Paris cause, Paris discute, Paris écrit, Paris lit. A Paris,
tout le monde lit, comme le constate un voyageur allemand du temps :
"On lit en voiture, à la promenade, au théâtre,
dans les entr'actes, au café, au bain. Dans les boutiques, femmes,
enfants, ouvriers, apprentis lisent; les laquais Usent derrière
les voitures ; les cochers lisent sur leurs sièges ; les soldats
lisent au poste et les commissionnaires à leur station."

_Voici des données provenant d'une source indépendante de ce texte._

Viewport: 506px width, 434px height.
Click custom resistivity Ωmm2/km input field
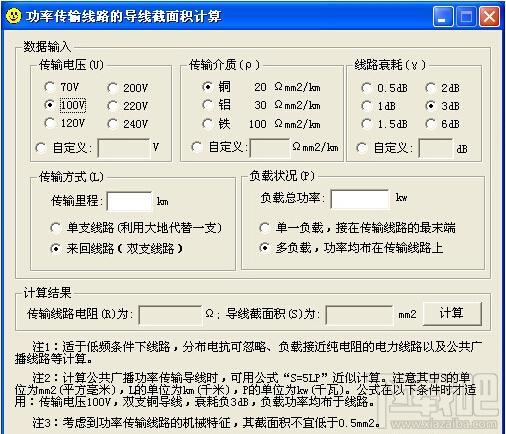tap(269, 148)
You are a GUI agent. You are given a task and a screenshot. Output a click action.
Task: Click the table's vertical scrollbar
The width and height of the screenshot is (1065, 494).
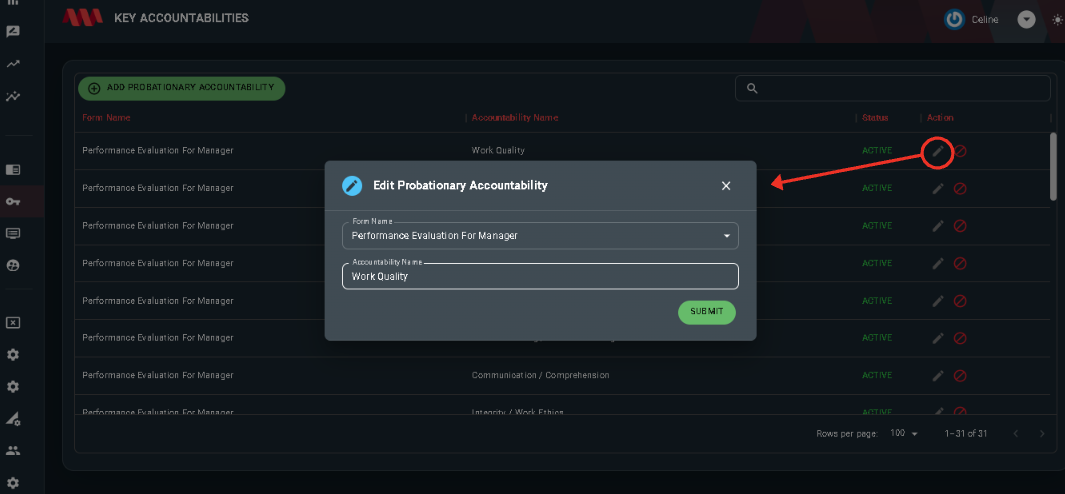[x=1053, y=166]
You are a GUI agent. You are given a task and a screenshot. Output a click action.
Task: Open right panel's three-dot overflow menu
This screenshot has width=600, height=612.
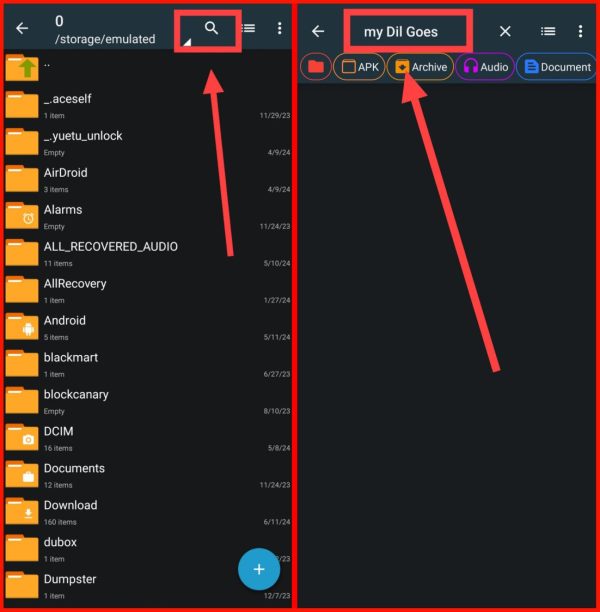580,31
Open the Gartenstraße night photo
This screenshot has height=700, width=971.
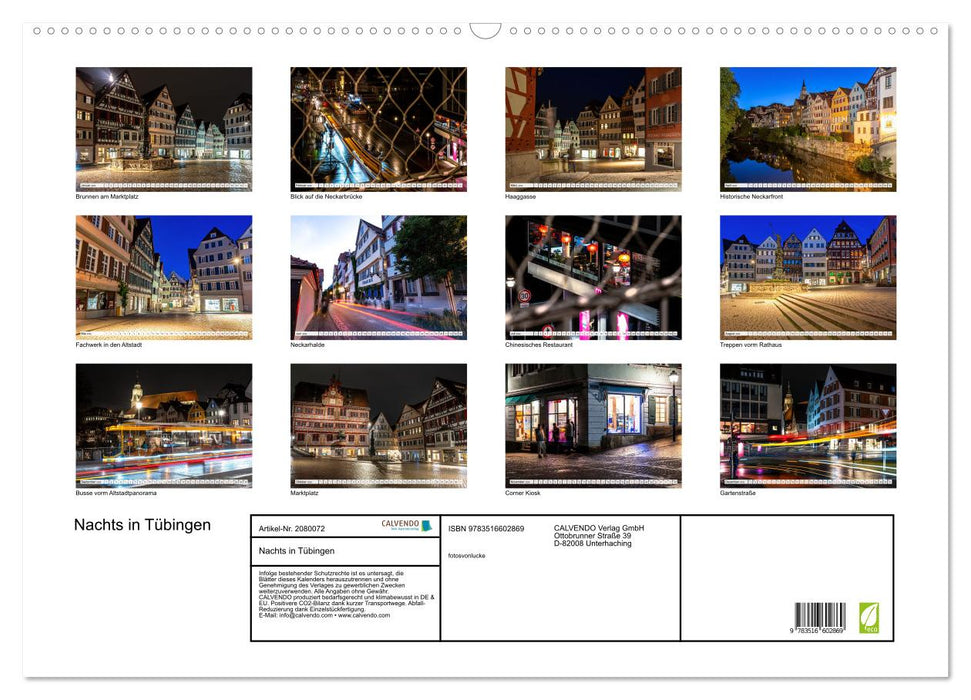[808, 425]
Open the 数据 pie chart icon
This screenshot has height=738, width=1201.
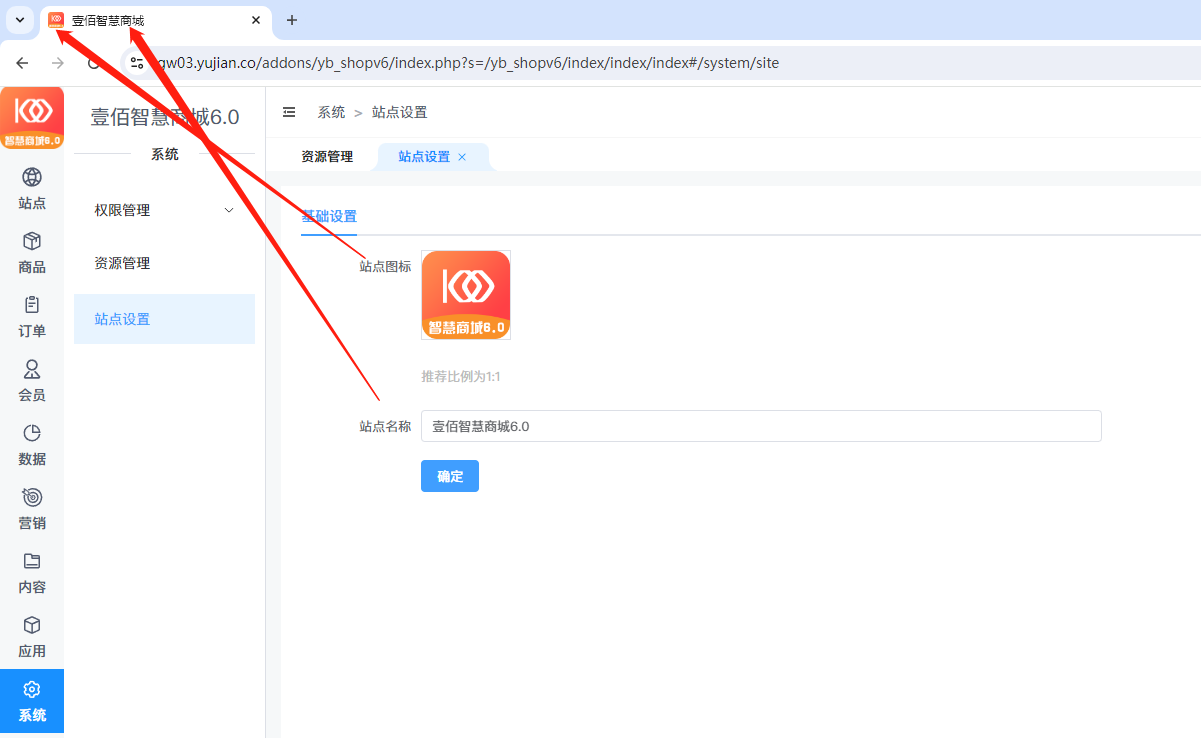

Gagné par la frénésie de lecture, Lawrence Sterne
séjournant à Paris lit le chiffon de papier dans lequel
son valet La Fleur lui a apporté son petit déjeuner ; il
en insère, dit-il, la traduction dans son Voyage sentimental
en France et en Italie. Du chancelier au cordonnier, tout le monde
a la fureur de l'imprimé, on y cherche les lumières de la
philosophie. Les Lumières : terme maçonnique. Il y a en
France des centaines de loges maçonniques, dont le grand maître
est le comte d'Artois. On y rencontre le marquis de Bouille, La Fayette
retour d'Amérique, la princesse de Lamballe (dont la tête
charmante finira au bout d'une pique), des savants, des artistes, des
avocats, des prélats. Dans ces sociétés de pensée,
on concilie la foi et la raison, la liberté et l'autorité,
l'égalité et les distinctions sociales. On propage les idées
nouvelles. Mais celles-ci ne sont pas l'apanage des classes dites cultivées.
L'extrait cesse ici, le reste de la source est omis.